The Nabburg firm's patent filings cover both one-step (injection blow-moulding) and two-step (stretch blow moulding) processes, and could revolutionise beverage, food, cosmetics and pharmaceutical packaging, according to a bottle blower that has tested the technology.
German plastic packaging specialist GIZEH revealed to BeverageDaily.com that, through a partnership with Inotech, it was one of three firms to test that company’s innovative multi-component preforms.
Head of GiZEH PET, Daniel Rüth, said that his firm had succeeded in producing multi-coloured polyethylene terephthalate (PET) bottles on conventional stretch blow-moulding machines for the first time, which he said opened-up the “new optical and tactile effects” outlined above to a much wider market.
Security pigment potential
Rüth said handling elements – such as soft or anti-slide gripping zones – as well as antibacterial inner wall coatings to increase the shelf life of the finished product, were also being developed.
He said: “It is part of the same technique that our partner Inotech developed. So the idea is, for example, on the inner side of the preform, you bring in a special material in, not the complete preform.
“For example, in a milk bottle, say, you incorporate this antimicrobial material in the preform. After blowing in the bottle, it helps you give the milk a longer shelf life, because this is an active material that works against bacteria,” Rüth added.
Security pigments injected in a similar fashion could also ensure brand protection, Rüth said. “If you put in on a scanner you can be sure if there if it is an original body with original content.”
Rüth said Inotech sent the preform to three bottle blowers for testing, of which GIZEH was one, and that one of the other companies had also blown bottles using the same technique; he was not sure about the third.

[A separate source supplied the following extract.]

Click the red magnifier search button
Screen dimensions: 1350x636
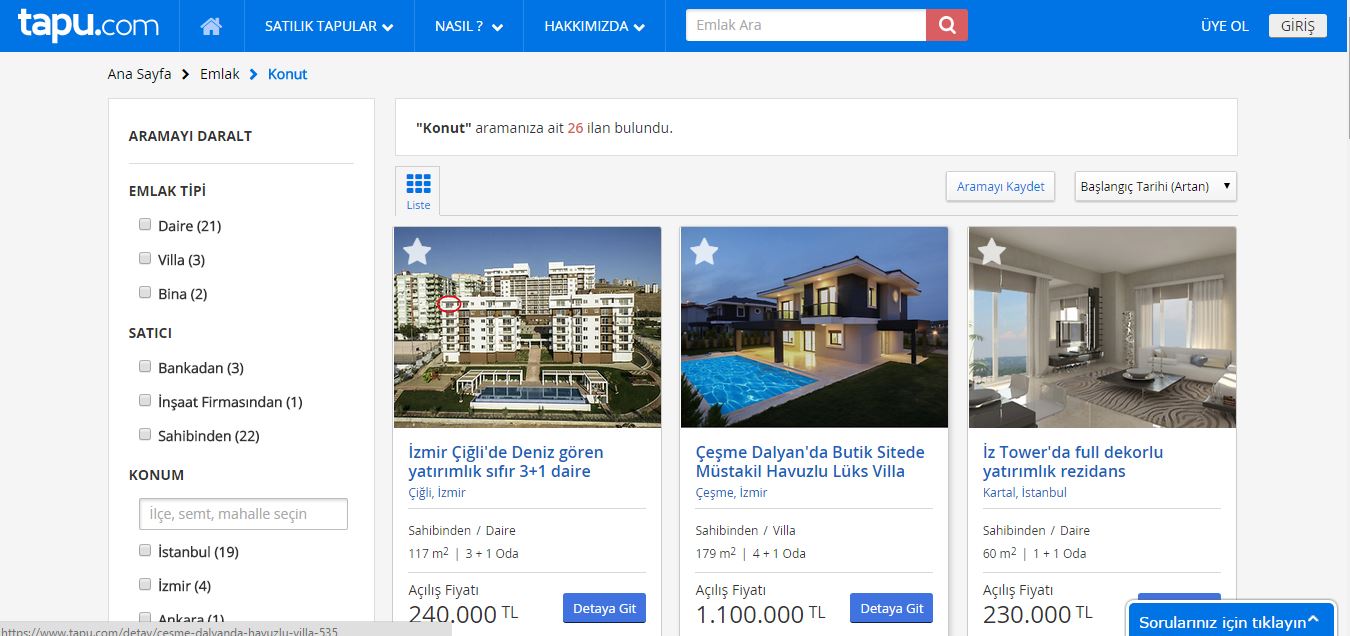pos(947,25)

Before this technique was developed, special preforms could only be processed on stretch blow moulding machines using microwave heating, Rüth explained.
He said: “At the moment, most of the standard machines have infrared heating. Krones have launched a machine [Krones FlexWave] but at the moment it is not really a machine which runs in business, I think, which uses microwave heating.
“The advantage of this heating is that you need less energy, and can have a more constant heating process. So you can, for example, heat up the pre-form with one half with white, the other half black.
“But up until now, you are not able to do this using a standard heating [technique].”
Infrared heating results
Before the Inotech innovation, the precise heating process required for the different colour combinations was only considered feasible using such a system, Rüth said.
He added: “Up to now nobody has really had the idea to make a preform in this kind of way. And maybe until now no-one really thought about bringing different materials together.
Rüth said the novel preforms comprised “PET with two different colours – so maybe transparent with a colour, or two different colours in combination to make it opaque as well as transparent.”
GIZEH said it had succeeded in equipping a conventional two-stage stretch blow moulding plant with infrared heating that obtained “perfect results” with the blanks, which the company said allowed it to series manufacture multi-coloured bottles on a conventional system.
For the first time, said GIZEH, bottles could be blown in attractive colour combinations or produced in transparency or colour combinations, including (say) opacity to mask sediment deposits at the bottom of orange juice bottles
According to GIZEH: “The product offers great potential, in particular for customers from the food and beverage industry, as well as for cosmetics, household and technical liquids.”